TASK PROMPT :: Every record must be written out once more, with nothing added or omitted.

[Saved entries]
※
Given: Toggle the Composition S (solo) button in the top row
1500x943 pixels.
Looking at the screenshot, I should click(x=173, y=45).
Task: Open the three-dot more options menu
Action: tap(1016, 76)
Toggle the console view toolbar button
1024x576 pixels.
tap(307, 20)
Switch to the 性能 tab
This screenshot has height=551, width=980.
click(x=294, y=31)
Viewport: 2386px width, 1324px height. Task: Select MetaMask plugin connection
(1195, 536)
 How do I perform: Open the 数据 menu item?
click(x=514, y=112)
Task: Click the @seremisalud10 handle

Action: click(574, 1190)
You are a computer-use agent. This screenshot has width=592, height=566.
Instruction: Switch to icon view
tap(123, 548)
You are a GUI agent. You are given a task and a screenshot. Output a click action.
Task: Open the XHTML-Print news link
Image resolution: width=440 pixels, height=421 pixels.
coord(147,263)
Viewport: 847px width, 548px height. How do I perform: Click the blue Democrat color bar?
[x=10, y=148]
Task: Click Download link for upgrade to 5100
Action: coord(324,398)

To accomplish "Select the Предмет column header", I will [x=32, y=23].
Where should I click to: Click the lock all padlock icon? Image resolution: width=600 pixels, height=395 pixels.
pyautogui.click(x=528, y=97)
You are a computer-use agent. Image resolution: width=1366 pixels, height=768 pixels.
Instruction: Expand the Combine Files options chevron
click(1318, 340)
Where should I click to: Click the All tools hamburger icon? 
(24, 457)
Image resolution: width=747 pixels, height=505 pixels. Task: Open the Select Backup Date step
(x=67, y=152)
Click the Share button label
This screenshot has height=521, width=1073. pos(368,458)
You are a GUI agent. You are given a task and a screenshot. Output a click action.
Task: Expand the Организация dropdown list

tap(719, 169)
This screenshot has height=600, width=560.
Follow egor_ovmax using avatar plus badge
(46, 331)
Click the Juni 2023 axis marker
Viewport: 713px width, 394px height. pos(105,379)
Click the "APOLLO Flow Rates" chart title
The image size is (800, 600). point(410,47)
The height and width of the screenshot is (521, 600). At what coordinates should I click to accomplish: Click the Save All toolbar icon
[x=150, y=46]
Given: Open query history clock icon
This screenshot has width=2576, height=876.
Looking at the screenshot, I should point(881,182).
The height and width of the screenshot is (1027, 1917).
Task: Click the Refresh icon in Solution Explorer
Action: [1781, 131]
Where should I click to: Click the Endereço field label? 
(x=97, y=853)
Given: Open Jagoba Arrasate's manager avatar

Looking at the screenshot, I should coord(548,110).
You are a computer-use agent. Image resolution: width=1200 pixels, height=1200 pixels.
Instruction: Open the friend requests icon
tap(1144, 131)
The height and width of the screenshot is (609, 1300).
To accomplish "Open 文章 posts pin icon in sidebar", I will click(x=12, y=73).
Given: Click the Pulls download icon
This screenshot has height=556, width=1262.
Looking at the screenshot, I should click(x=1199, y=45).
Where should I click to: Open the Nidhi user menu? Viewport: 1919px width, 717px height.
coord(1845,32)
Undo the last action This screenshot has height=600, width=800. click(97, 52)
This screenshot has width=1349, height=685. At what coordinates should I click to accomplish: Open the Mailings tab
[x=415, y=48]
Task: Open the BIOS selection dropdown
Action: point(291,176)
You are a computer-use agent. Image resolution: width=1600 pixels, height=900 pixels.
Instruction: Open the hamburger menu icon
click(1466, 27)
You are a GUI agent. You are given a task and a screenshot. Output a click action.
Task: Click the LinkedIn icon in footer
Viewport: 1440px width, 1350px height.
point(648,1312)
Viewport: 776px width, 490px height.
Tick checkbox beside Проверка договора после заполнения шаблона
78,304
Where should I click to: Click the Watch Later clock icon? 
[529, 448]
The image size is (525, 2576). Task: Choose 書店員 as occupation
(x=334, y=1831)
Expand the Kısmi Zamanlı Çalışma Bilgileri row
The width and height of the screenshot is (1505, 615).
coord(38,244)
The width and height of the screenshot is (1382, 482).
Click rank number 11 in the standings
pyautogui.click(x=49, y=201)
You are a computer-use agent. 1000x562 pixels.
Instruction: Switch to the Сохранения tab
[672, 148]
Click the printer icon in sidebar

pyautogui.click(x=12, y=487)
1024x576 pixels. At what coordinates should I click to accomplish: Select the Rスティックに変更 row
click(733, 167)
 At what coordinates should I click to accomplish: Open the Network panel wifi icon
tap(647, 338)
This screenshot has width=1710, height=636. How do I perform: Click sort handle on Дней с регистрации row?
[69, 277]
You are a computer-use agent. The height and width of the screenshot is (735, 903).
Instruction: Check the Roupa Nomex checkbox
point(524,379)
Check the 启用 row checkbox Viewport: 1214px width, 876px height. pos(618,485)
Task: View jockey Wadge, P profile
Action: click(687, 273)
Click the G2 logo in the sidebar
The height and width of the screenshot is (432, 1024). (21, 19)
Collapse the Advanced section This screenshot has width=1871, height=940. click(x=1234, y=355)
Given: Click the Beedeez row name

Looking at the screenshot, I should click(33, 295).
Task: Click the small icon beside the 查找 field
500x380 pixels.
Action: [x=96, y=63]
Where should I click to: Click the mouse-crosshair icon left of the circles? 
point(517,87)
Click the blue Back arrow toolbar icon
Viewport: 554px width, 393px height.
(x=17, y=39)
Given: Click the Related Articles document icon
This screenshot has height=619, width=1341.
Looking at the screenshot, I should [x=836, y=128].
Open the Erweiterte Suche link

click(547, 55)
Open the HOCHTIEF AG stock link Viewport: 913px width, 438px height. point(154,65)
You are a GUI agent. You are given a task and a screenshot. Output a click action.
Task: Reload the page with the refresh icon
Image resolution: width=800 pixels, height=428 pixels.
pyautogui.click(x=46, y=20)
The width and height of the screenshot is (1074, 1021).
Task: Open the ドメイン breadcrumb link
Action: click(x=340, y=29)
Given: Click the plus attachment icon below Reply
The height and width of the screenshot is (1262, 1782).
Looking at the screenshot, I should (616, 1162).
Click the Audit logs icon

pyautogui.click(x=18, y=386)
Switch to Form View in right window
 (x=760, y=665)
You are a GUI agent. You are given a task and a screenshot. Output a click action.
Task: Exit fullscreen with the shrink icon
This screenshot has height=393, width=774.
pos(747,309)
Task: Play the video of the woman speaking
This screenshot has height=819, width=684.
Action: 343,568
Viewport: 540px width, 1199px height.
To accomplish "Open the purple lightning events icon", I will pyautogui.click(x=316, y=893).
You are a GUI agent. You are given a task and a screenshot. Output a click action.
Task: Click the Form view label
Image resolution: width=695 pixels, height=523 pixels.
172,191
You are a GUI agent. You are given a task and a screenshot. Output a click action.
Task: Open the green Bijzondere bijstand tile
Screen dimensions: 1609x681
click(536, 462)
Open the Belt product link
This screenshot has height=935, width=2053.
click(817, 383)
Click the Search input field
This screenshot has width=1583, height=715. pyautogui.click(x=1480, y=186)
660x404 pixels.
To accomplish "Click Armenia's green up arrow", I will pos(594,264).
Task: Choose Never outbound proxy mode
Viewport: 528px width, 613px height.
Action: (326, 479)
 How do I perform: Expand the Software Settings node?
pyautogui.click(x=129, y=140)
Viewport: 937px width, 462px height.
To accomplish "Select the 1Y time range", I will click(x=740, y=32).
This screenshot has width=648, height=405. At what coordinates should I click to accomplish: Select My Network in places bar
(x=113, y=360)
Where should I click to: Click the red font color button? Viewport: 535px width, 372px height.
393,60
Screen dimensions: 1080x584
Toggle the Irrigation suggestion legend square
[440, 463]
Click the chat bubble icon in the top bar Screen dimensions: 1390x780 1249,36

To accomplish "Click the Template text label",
※
FINISHED TASK ::
Given: Toggle the Composition S (solo) button in the top row
1500x943 pixels.
Looking at the screenshot, I should click(x=173, y=45).
Task: Open the three-dot more options menu
Action: tap(1016, 76)
Toggle the console view toolbar button
1024x576 pixels.
tap(307, 20)
Switch to the 性能 tab
This screenshot has height=551, width=980.
click(x=294, y=31)
Viewport: 2386px width, 1324px height. Task: Select MetaMask plugin connection
(1195, 536)
 How do I perform: Open the 数据 menu item?
click(x=514, y=112)
Task: Click the @seremisalud10 handle

Action: click(574, 1190)
You are a computer-use agent. This screenshot has width=592, height=566.
Instruction: Switch to icon view
tap(123, 548)
You are a GUI agent. You are given a task and a screenshot. Output a click action.
Task: Open the XHTML-Print news link
Image resolution: width=440 pixels, height=421 pixels.
coord(147,263)
Viewport: 847px width, 548px height. How do I perform: Click the blue Democrat color bar?
[x=10, y=148]
Task: Click Download link for upgrade to 5100
Action: coord(324,398)

To accomplish "Select the Предмет column header", I will [x=32, y=23].
Where should I click to: Click the lock all padlock icon? Image resolution: width=600 pixels, height=395 pixels.
pyautogui.click(x=528, y=97)
You are a computer-use agent. Image resolution: width=1366 pixels, height=768 pixels.
Instruction: Expand the Combine Files options chevron
click(1318, 340)
Where should I click to: Click the All tools hamburger icon? 
(24, 457)
Image resolution: width=747 pixels, height=505 pixels. Task: Open the Select Backup Date step
(x=67, y=152)
Click the Share button label
This screenshot has height=521, width=1073. pos(368,458)
You are a GUI agent. You are given a task and a screenshot. Output a click action.
Task: Expand the Организация dropdown list

tap(719, 169)
This screenshot has height=600, width=560.
Follow egor_ovmax using avatar plus badge
(46, 331)
Click the Juni 2023 axis marker
Viewport: 713px width, 394px height. pos(105,379)
Click the "APOLLO Flow Rates" chart title
The image size is (800, 600). point(410,47)
The height and width of the screenshot is (521, 600). At what coordinates should I click to accomplish: Click the Save All toolbar icon
[x=150, y=46]
Given: Open query history clock icon
This screenshot has width=2576, height=876.
Looking at the screenshot, I should point(881,182).
The height and width of the screenshot is (1027, 1917).
Task: Click the Refresh icon in Solution Explorer
Action: [1781, 131]
Where should I click to: Click the Endereço field label? 
(x=97, y=853)
Given: Open Jagoba Arrasate's manager avatar

Looking at the screenshot, I should coord(548,110).
You are a computer-use agent. Image resolution: width=1200 pixels, height=1200 pixels.
Instruction: Open the friend requests icon
tap(1144, 131)
The height and width of the screenshot is (609, 1300).
To accomplish "Open 文章 posts pin icon in sidebar", I will click(x=12, y=73).
Given: Click the Pulls download icon
This screenshot has height=556, width=1262.
Looking at the screenshot, I should click(x=1199, y=45).
Where should I click to: Open the Nidhi user menu? Viewport: 1919px width, 717px height.
coord(1845,32)
Undo the last action This screenshot has height=600, width=800. click(97, 52)
This screenshot has width=1349, height=685. At what coordinates should I click to accomplish: Open the Mailings tab
[x=415, y=48]
Task: Open the BIOS selection dropdown
Action: point(291,176)
You are a computer-use agent. Image resolution: width=1600 pixels, height=900 pixels.
Instruction: Open the hamburger menu icon
click(1466, 27)
You are a GUI agent. You are given a task and a screenshot. Output a click action.
Task: Click the LinkedIn icon in footer
Viewport: 1440px width, 1350px height.
point(648,1312)
Viewport: 776px width, 490px height.
Tick checkbox beside Проверка договора после заполнения шаблона
78,304
Where should I click to: Click the Watch Later clock icon? 
[529, 448]
The image size is (525, 2576). Task: Choose 書店員 as occupation
(x=334, y=1831)
Expand the Kısmi Zamanlı Çalışma Bilgileri row
The width and height of the screenshot is (1505, 615).
coord(38,244)
The width and height of the screenshot is (1382, 482).
Click rank number 11 in the standings
pyautogui.click(x=49, y=201)
You are a computer-use agent. 1000x562 pixels.
Instruction: Switch to the Сохранения tab
[672, 148]
Click the printer icon in sidebar

pyautogui.click(x=12, y=487)
1024x576 pixels. At what coordinates should I click to accomplish: Select the Rスティックに変更 row
click(733, 167)
 At what coordinates should I click to accomplish: Open the Network panel wifi icon
tap(647, 338)
This screenshot has width=1710, height=636. How do I perform: Click sort handle on Дней с регистрации row?
[69, 277]
You are a computer-use agent. The height and width of the screenshot is (735, 903).
Instruction: Check the Roupa Nomex checkbox
point(524,379)
Check the 启用 row checkbox Viewport: 1214px width, 876px height. pos(618,485)
Task: View jockey Wadge, P profile
Action: click(687, 273)
Click the G2 logo in the sidebar
The height and width of the screenshot is (432, 1024). (21, 19)
Collapse the Advanced section This screenshot has width=1871, height=940. click(x=1234, y=355)
Given: Click the Beedeez row name

Looking at the screenshot, I should click(33, 295).
Task: Click the small icon beside the 查找 field
500x380 pixels.
Action: [x=96, y=63]
Where should I click to: Click the mouse-crosshair icon left of the circles? 
point(517,87)
Click the blue Back arrow toolbar icon
Viewport: 554px width, 393px height.
(x=17, y=39)
Given: Click the Related Articles document icon
This screenshot has height=619, width=1341.
Looking at the screenshot, I should [x=836, y=128].
Open the Erweiterte Suche link

click(547, 55)
Open the HOCHTIEF AG stock link Viewport: 913px width, 438px height. point(154,65)
You are a GUI agent. You are given a task and a screenshot. Output a click action.
Task: Reload the page with the refresh icon
Image resolution: width=800 pixels, height=428 pixels.
pyautogui.click(x=46, y=20)
The width and height of the screenshot is (1074, 1021).
Task: Open the ドメイン breadcrumb link
Action: click(x=340, y=29)
Given: Click the plus attachment icon below Reply
The height and width of the screenshot is (1262, 1782).
Looking at the screenshot, I should (616, 1162).
Click the Audit logs icon

pyautogui.click(x=18, y=386)
Switch to Form View in right window
 (x=760, y=665)
You are a GUI agent. You are given a task and a screenshot. Output a click action.
Task: Exit fullscreen with the shrink icon
This screenshot has height=393, width=774.
pos(747,309)
Task: Play the video of the woman speaking
This screenshot has height=819, width=684.
Action: 343,568
Viewport: 540px width, 1199px height.
To accomplish "Open the purple lightning events icon", I will pyautogui.click(x=316, y=893).
You are a GUI agent. You are given a task and a screenshot. Output a click action.
Task: Click the Form view label
Image resolution: width=695 pixels, height=523 pixels.
172,191
You are a GUI agent. You are given a task and a screenshot. Output a click action.
Task: Open the green Bijzondere bijstand tile
Screen dimensions: 1609x681
click(536, 462)
Open the Belt product link
This screenshot has height=935, width=2053.
click(817, 383)
Click the Search input field
This screenshot has width=1583, height=715. pyautogui.click(x=1480, y=186)
660x404 pixels.
To accomplish "Click Armenia's green up arrow", I will pos(594,264).
Task: Choose Never outbound proxy mode
Viewport: 528px width, 613px height.
Action: (326, 479)
 How do I perform: Expand the Software Settings node?
pyautogui.click(x=129, y=140)
Viewport: 937px width, 462px height.
To accomplish "Select the 1Y time range", I will click(x=740, y=32).
This screenshot has width=648, height=405. At what coordinates should I click to accomplish: Select My Network in places bar
(x=113, y=360)
Where should I click to: Click the red font color button? Viewport: 535px width, 372px height.
393,60
Screen dimensions: 1080x584
Toggle the Irrigation suggestion legend square
[440, 463]
Click the chat bubble icon in the top bar Screen dimensions: 1390x780 1249,36

To accomplish "Click the Template text label",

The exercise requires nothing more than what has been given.